Karin Weyer, Coordinator, Laboratories, Diagnostics and Drug Resistance (LDR)

Karin Weyer

Dr Karin Weyer is the Coordinator of the WHO Global TB Programme Unit for Laboratories, Diagnostics and Drug Resistance (LDR), where activities are focused on a) new policies and strategies for universal access to diagnosis, care and treatment of MDR-TB; b) Policy guidance on new TB diagnostics and laboratory procedures and standards; c) Coordinated technical assistance for the diagnosis, care and treatment of MDR-TB through partner agencies using the GLI, GLC, TBTEAM and WHO regional networks; and d) Monitoring of progress in scale up of laboratory capacity and MDR-TB response in countries.

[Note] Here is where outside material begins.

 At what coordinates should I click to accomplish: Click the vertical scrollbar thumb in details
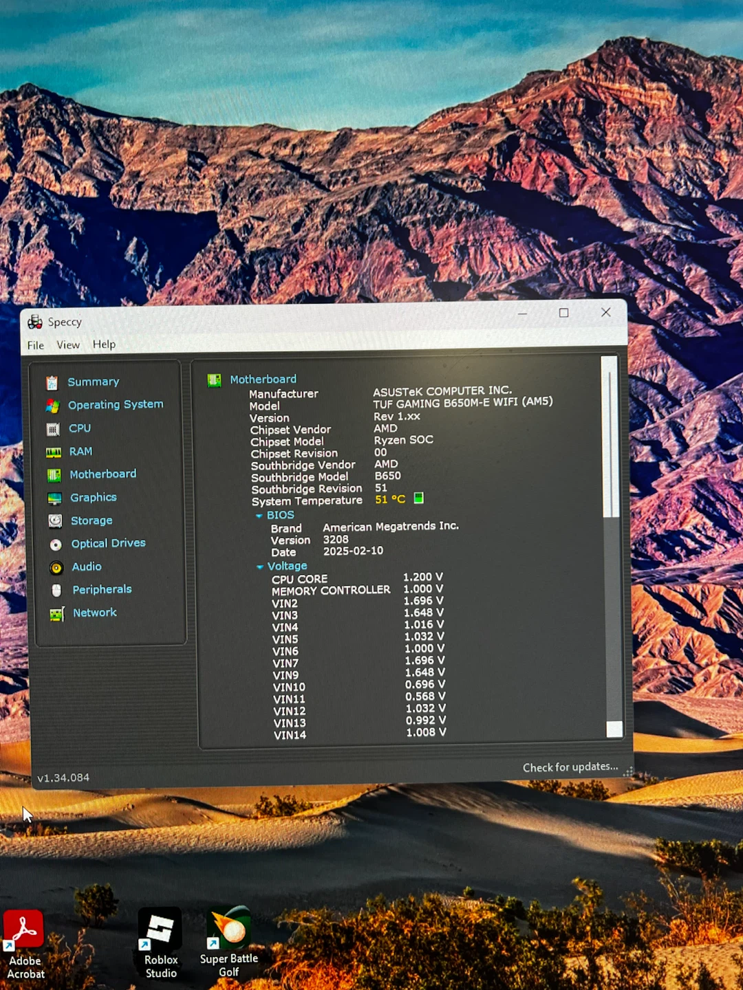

LDR also hosts the secretariat and core office of the Global Laboratory Initiative (GLI), a network of international partners focused on accelerated and expanded TB laboratory capacity development aimed at ensuring universal access to quality-assured diagnostic services for all TB patients.

Laboratory strengthening through the GLI is guided by WHO policy, norms and standards, and achieved through best-practice models that include rapid knowledge and skills transfer, a coordinated approach to country technical support, and synergized resource mobilization. The GLI also hosts the global WHO Supranational Reference Laboratory Network (SRLN), a core global resource for laboratory technical support and external quality assurance. Dr Weyer currently oversees the development of WHO policies on TB diagnostics and laboratory services and guides the strategic activities of GLI and the SRLN. She also directs the activities of a multi-partner, multi-country, five-year project funded by UNITAID, the Foundation for Innovative New Diagnostics (FIND) and other donors, and aimed at expanding and accelerating access to new TB diagnostics (EXPAND-TB) in 27 target countries.

Prior to joining WHO, Dr Weyer's career spanned 25 years of TB research at the South African Medical Research Council (SAMRC), covering the full spectrum of research (basic, epidemiological, operational). She managed and directed several national projects on drug-resistant and HIV-associated TB, as well as the SAMRC biosafety level three animal research and mycobacterial laboratories. She has published more than 50 peer-reviewed papers and other publications, including the WHO three-part series on TB laboratory services, and has served on several WHO committees and expert groups, including the Green Light Committee (GLC, also as chair) and the Strategic and Technical Advisory Group for TB (STAG-TB).